Captain Vaughan set about laying the foundation for a significant first innings total and brought up the 50 partnership with Alastair Cook in only 39 balls.

They enjoyed such superiority over the misfiring West Indies attack, which had been reinforced with the greater pace of Fidel Edwards, that England cruised to 76 for one in only 15 overs and 112 for one by lunch.

But instead of building on that foundation, England slumped in the afternoon session and lost four wickets in 12 overs after the interval which put the tourists firmly on top.

Vaughan fell just four overs after lunch, bowled by a delivery from Corey Collymore which seamed back into him.

Kevin Pietersen lasted only six overs before being tempted into hooking a short ball from Collymore which found the safe hands of Dwayne Bravo in the deep.

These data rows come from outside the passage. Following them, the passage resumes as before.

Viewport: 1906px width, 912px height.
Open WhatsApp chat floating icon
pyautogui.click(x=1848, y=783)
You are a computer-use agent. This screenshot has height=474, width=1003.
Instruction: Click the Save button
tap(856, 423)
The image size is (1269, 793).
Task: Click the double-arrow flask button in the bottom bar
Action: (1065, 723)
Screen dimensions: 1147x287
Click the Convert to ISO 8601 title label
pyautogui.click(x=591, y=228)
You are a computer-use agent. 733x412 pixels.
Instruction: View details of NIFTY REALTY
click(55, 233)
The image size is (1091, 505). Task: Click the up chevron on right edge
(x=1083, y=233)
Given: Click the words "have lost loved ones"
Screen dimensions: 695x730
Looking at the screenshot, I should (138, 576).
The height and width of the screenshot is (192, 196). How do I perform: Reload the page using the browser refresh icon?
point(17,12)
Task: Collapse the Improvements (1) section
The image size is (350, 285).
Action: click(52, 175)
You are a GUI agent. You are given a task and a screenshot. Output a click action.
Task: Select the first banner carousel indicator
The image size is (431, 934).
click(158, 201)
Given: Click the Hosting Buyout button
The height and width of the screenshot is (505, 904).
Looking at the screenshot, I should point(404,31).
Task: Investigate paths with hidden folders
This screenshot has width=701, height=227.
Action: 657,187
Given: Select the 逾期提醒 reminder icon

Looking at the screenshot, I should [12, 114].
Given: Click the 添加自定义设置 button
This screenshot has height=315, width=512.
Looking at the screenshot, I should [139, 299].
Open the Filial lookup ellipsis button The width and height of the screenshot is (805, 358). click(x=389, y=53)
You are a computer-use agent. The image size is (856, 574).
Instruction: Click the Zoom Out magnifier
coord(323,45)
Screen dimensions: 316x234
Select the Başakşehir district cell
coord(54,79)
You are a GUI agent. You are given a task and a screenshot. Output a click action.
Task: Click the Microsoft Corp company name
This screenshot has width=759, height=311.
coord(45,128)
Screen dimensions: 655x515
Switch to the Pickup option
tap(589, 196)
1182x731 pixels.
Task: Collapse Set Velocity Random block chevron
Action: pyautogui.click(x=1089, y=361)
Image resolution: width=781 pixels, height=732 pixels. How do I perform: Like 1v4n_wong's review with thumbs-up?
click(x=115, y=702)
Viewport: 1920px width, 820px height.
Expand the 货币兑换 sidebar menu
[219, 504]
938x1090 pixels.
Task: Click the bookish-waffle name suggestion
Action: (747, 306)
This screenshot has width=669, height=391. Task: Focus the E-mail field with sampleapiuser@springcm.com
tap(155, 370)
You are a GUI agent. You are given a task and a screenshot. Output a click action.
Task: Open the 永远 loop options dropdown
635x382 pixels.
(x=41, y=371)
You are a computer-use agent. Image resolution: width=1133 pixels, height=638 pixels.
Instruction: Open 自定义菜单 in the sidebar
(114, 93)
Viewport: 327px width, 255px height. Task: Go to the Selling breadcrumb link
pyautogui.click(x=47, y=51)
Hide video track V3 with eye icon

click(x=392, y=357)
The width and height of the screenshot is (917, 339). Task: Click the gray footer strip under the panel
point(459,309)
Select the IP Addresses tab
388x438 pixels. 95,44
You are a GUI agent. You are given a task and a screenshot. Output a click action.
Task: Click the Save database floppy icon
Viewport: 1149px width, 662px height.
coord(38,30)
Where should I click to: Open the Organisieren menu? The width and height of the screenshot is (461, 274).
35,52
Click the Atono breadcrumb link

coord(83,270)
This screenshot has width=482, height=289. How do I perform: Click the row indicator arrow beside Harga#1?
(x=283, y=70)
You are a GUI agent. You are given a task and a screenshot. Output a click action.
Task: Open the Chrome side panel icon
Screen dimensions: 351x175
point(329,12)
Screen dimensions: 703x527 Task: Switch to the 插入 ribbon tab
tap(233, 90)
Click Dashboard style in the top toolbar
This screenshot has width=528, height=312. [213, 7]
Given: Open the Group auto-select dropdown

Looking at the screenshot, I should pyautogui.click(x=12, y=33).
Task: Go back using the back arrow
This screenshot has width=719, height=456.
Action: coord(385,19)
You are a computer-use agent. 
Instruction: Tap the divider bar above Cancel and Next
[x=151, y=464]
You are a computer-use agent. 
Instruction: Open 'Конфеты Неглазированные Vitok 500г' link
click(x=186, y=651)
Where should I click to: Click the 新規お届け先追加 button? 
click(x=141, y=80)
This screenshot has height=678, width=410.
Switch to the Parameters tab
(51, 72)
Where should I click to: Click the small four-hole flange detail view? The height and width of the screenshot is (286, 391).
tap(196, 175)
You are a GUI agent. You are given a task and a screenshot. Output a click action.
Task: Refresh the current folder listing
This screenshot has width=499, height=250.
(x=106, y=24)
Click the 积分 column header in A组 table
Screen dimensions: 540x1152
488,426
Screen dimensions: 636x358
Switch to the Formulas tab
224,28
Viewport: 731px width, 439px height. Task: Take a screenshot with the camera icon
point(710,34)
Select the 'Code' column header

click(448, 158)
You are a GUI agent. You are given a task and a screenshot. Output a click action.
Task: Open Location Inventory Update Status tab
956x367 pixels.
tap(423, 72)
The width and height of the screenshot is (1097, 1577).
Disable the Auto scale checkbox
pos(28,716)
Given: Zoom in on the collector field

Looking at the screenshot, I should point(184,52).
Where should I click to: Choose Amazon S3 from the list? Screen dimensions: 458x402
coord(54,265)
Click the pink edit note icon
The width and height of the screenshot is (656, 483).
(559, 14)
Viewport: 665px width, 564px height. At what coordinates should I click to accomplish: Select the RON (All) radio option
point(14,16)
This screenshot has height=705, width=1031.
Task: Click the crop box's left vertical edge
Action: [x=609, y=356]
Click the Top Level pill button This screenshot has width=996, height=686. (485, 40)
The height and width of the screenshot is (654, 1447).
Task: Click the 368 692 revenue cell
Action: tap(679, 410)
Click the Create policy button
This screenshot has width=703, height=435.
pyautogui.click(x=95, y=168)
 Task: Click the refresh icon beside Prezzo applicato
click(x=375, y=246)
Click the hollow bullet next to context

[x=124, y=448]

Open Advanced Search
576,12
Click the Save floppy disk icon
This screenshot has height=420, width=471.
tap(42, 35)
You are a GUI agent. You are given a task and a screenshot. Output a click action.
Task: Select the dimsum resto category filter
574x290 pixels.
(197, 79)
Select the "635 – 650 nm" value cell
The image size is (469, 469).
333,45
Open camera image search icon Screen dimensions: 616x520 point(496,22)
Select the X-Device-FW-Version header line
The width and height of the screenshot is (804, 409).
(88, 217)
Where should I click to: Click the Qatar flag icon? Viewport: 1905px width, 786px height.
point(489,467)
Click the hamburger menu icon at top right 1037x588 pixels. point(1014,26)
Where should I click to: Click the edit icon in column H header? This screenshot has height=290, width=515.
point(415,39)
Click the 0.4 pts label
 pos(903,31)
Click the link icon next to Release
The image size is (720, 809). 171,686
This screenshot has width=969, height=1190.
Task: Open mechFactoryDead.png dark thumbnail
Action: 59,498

All-rounder Bravo also claimed a smart low catch in the gully three overs later after Cook mistimed an attempted cut having battled for nearly three hours for his 60.

Taylor continued England’s collapse by earning a fortuitous lbw decision against Paul Collingwood to leave England struggling on 166 for five when Matt Prior joined Bell at the crease.

Together the pair added a crucial 98 runs during a partnership spanning 25 overs which, had it remained intact, would have guided England into a promising position.

But just eight overs before the close, Prior’s attacking instincts got the better of him and he was caught in the deep for 40.

His demise opened up the tail and just six overs after the West Indies had taken the new ball, Edwards’ extra pace broke the defences of Liam Plunkett.

But crucially Bell remained intact to spearhead England’s bid to reach a more competitive total.